*EXTRAIT:*
Où et comment demander de l’aide ?

Lorsque l’épuisement est déjà installé, demander de l’aide est fondamental. Et le Dr Thevenot de pointer pour ce faire la pertinence et le rôle des associations d’entraide confraternelle dans le repérage précoce, la non-dégradation des situations difficiles, ou encore dans l’accompagnement à toutes les étapes de la crise, pré et post-hospitalisation si nécessaire, dans la durée et la globalité, soit aller au-delà d’un soutien isolé ou sporadique et favoriser l’accès aux soins et à un accompagnement bienveillant, en toute confidentialité et indépendance.

En pratique, le soignant en difficulté peut notamment appeler 24h/24 l’association Mots au 0 608 282 589. Il échangera alors avec un médecin-effecteur qui analysera les problématiques, coconstruira avec lui un parcours de soin personnalisé, bénéficiant ainsi d’un suivi global et d’une orientation vers les ressources à prioriser. Un avis médical est en effet indispensable pour les accompagnements complexes et spécifiques des soignants.Élodie Guillevin, précise en outre que l’association a contractualisé avec l’ARS Nouvelle Aquitaine concernant le projet de prévention individuelle de l’épuisement professionnel, du suicide des professionnels soignants au sein de la stratégie multimodale de prévention du risque suicidaire : On s’incrémente sur les dispositifs déployés sur la région, avec le déploiement du 3114, numéro national de prévention du risque suicidaire, et de la formation nécessaire pour les professionnels de santé.

Autre projet encore évoqué : la création d'une cellule d'entraide avec la mise en place d'une ligne téléphonique – 01 86 70 85 70 ouverte 7j/7 depuis le 26 septembre dernier – à l'initiative du CROI Nouvelle Aquitaine, qui a sollicité Mots pour un partenariat, mais aussi des professionnels de la région, tels que psychologues, sophrologues, hypnothérapeutes, réflexologues plantaires... Nous avons créé un maillage territorial car la problématique, c’est le “après” et nous rappelons ultérieurement les soignants concernés pour avoir un suivi. L’association Mots est notre pilier pour l’à-côté (formation des élus ONI et accompagnement et suivi personnalisé des IDE réorientés suite à leur appel au dispositif), précise Agnès Pariente.

Enfin, sur un axe plus préventif, on retiendra la suggestion évoquée par le secrétaire de l’URPS Nouvelle Aquitaine de sensibiliser les étudiants en soins infirmiers aux signes avant-coureurs d’épuisement professionnel. Un apprentissage à la bienveillance entre pairs qui serait sans aucun doute salutaire lorsque ces derniers en viendront à exercer le métier en établissement ou en ville. Et plus globalement toutes les méthodes/approches à disposition de tout un chacun permettant la relaxation, le bien-être, telle la méditation, la naturopathie, l’aromathérapie, l’hypnose, la sophrologie, le zen shiatsu… afin d’exercer autant que possible dans la sérénité.

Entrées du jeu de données

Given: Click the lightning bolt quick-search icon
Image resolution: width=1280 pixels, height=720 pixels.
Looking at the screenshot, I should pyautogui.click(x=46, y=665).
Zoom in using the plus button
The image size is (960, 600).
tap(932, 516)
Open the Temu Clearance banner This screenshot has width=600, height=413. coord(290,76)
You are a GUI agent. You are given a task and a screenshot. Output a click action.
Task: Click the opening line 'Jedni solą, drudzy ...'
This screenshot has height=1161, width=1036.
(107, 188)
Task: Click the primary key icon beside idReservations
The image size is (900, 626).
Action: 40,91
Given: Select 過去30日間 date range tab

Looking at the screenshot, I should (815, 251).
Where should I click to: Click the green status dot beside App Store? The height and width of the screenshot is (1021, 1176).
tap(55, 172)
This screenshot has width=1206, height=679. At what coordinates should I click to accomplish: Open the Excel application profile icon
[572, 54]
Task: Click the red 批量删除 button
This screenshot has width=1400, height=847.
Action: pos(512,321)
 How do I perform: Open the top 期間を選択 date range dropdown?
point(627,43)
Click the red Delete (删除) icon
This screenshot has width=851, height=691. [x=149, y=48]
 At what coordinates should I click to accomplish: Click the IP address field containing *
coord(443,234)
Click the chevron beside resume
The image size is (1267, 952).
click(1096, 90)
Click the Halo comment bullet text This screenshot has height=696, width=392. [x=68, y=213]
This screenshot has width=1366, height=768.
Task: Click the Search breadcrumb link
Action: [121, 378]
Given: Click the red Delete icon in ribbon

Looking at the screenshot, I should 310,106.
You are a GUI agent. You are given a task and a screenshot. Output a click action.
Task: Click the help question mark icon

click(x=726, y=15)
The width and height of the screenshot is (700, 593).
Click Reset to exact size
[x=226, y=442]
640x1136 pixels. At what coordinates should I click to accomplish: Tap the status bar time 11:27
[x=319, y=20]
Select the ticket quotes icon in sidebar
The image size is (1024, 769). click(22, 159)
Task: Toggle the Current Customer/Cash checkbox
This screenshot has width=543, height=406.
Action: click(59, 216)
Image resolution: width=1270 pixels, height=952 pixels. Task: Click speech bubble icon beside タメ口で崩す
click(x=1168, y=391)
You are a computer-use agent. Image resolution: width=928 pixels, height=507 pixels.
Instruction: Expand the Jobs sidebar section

*CONSIGNE:*
Dans l'extrait, reprenez le passage qui s'ouvre sur les mots « Enfin, sur un » et se ferme sur « dans la sérénité. », en y substituant « élèves infirmiers » à « étudiants en soins infirmiers ».

*PRODUCTION:*
Enfin, sur un axe plus préventif, on retiendra la suggestion évoquée par le secrétaire de l’URPS Nouvelle Aquitaine de sensibiliser les élèves infirmiers aux signes avant-coureurs d’épuisement professionnel. Un apprentissage à la bienveillance entre pairs qui serait sans aucun doute salutaire lorsque ces derniers en viendront à exercer le métier en établissement ou en ville. Et plus globalement toutes les méthodes/approches à disposition de tout un chacun permettant la relaxation, le bien-être, telle la méditation, la naturopathie, l’aromathérapie, l’hypnose, la sophrologie, le zen shiatsu… afin d’exercer autant que possible dans la sérénité.